*Set task*. Reproduce the lines from the one containing "Given: Close the Scout suggestions dialog" through the one containing "Looking at the", both included, and omit the pictures from your answer.

*Data shown*.
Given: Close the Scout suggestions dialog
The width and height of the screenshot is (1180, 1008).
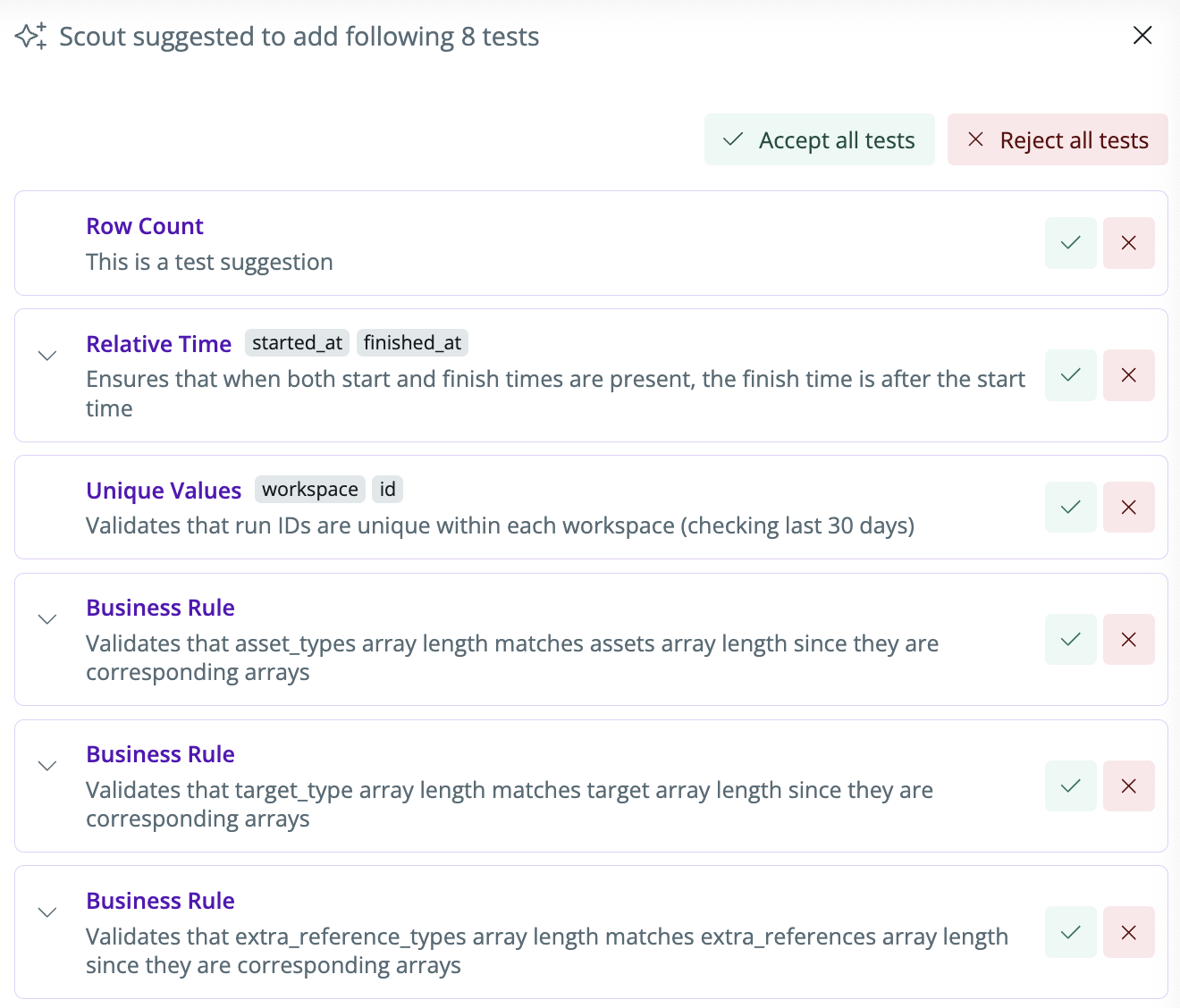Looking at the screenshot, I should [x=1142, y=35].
---
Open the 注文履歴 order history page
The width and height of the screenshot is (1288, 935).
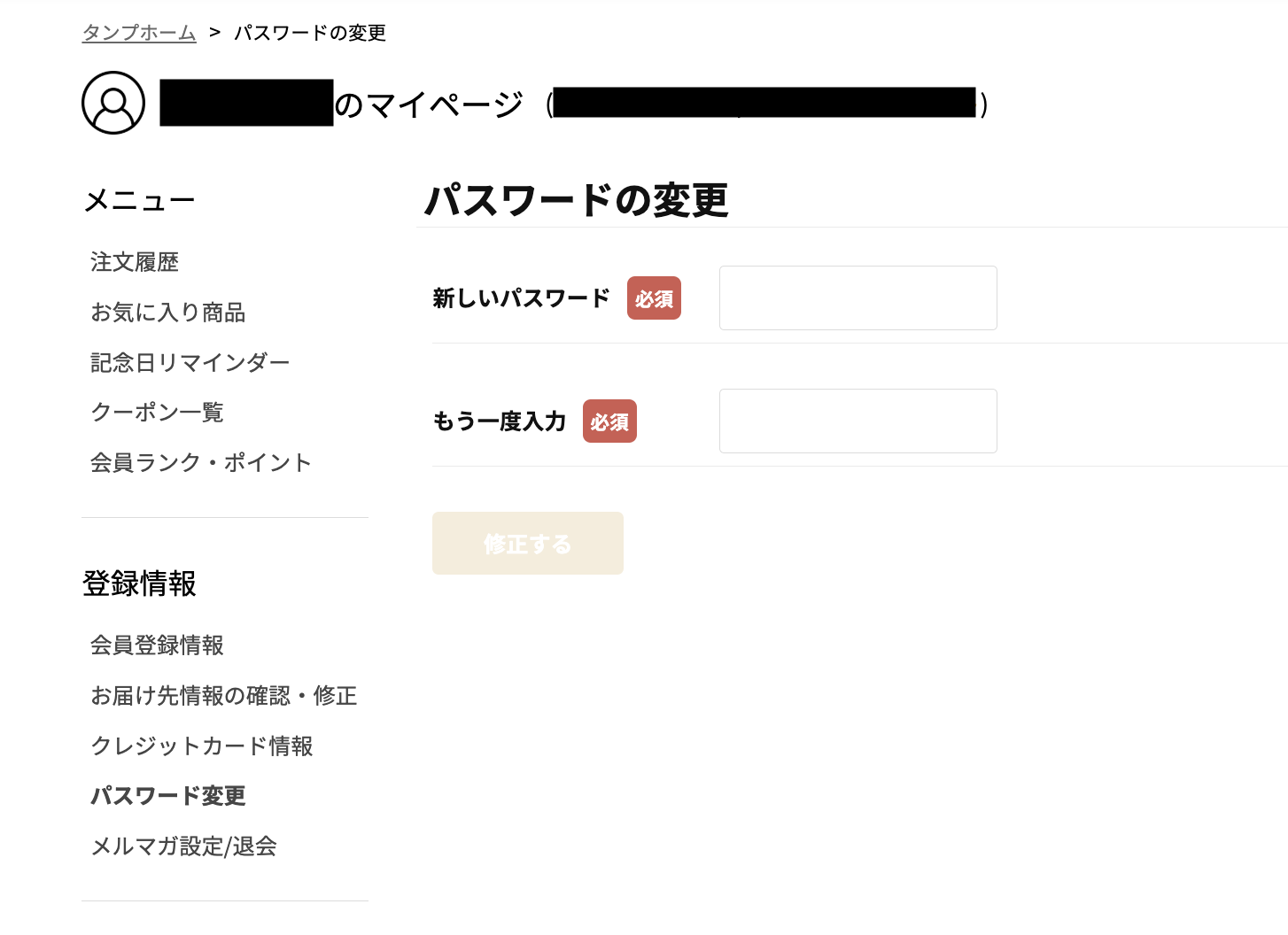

*Final result*.
Given: Close the Scout suggestions dialog
The width and height of the screenshot is (1180, 1008).
Looking at the screenshot, I should [x=1142, y=35].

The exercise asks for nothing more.